#### [Set exercise]
Reproduce every line of the listing below, without changes, starting at the line containing "Click Trojan emblem on the black cap" and continuing through the end of the listing.

──────── Exercise data ────────

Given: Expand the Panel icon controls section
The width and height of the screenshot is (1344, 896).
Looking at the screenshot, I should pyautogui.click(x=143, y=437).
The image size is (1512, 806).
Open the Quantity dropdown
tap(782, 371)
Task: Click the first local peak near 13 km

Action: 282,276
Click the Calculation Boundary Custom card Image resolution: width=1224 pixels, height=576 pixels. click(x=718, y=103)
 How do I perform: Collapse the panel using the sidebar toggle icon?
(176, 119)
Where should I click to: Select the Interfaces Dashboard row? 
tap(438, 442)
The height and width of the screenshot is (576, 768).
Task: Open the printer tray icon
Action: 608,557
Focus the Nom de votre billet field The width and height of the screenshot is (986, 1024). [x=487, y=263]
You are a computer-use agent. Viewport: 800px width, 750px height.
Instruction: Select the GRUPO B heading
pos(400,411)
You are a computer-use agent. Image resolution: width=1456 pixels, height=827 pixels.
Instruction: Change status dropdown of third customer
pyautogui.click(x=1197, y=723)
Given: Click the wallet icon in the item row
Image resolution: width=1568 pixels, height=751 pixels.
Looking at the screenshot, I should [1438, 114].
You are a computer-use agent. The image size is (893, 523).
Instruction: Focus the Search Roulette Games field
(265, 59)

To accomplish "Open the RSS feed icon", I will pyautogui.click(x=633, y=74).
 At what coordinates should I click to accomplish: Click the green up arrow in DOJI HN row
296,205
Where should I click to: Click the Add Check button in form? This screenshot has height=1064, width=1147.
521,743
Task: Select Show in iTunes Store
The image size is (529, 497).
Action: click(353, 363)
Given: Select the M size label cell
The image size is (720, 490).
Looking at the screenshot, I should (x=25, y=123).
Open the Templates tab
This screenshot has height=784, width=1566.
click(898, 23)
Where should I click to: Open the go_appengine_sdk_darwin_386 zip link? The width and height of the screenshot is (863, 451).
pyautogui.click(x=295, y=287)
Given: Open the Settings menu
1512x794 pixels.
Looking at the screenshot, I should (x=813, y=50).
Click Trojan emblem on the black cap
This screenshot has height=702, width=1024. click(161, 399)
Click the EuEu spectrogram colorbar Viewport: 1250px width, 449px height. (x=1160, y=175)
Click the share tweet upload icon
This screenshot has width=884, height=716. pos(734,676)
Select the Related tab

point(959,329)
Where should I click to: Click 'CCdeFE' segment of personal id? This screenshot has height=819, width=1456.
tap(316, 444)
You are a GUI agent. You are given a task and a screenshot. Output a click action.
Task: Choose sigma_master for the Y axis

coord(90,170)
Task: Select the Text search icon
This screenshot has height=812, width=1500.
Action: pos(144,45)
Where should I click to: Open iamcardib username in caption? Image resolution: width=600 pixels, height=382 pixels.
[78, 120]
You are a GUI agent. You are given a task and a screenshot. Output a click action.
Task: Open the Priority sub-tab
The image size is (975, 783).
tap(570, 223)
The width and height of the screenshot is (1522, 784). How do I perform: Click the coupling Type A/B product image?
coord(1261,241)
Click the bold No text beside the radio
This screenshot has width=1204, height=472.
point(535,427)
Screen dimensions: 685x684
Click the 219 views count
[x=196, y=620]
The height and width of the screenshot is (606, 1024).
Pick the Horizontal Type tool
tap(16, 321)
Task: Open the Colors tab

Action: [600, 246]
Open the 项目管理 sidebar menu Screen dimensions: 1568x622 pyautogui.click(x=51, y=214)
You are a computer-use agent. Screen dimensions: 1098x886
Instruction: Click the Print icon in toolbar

────────

#### [The response]
Click Trojan emblem on the black cap
This screenshot has height=702, width=1024. click(161, 399)
Click the EuEu spectrogram colorbar Viewport: 1250px width, 449px height. (x=1160, y=175)
Click the share tweet upload icon
This screenshot has width=884, height=716. pos(734,676)
Select the Related tab

point(959,329)
Where should I click to: Click 'CCdeFE' segment of personal id? This screenshot has height=819, width=1456.
tap(316, 444)
You are a GUI agent. You are given a task and a screenshot. Output a click action.
Task: Choose sigma_master for the Y axis

coord(90,170)
Task: Select the Text search icon
This screenshot has height=812, width=1500.
Action: pos(144,45)
Where should I click to: Open iamcardib username in caption? Image resolution: width=600 pixels, height=382 pixels.
[78, 120]
You are a GUI agent. You are given a task and a screenshot. Output a click action.
Task: Open the Priority sub-tab
The image size is (975, 783).
tap(570, 223)
The width and height of the screenshot is (1522, 784). How do I perform: Click the coupling Type A/B product image?
coord(1261,241)
Click the bold No text beside the radio
This screenshot has width=1204, height=472.
point(535,427)
Screen dimensions: 685x684
Click the 219 views count
[x=196, y=620]
The height and width of the screenshot is (606, 1024).
Pick the Horizontal Type tool
tap(16, 321)
Task: Open the Colors tab

Action: [600, 246]
Open the 项目管理 sidebar menu Screen dimensions: 1568x622 pyautogui.click(x=51, y=214)
You are a computer-use agent. Screen dimensions: 1098x886
Instruction: Click the Print icon in toolbar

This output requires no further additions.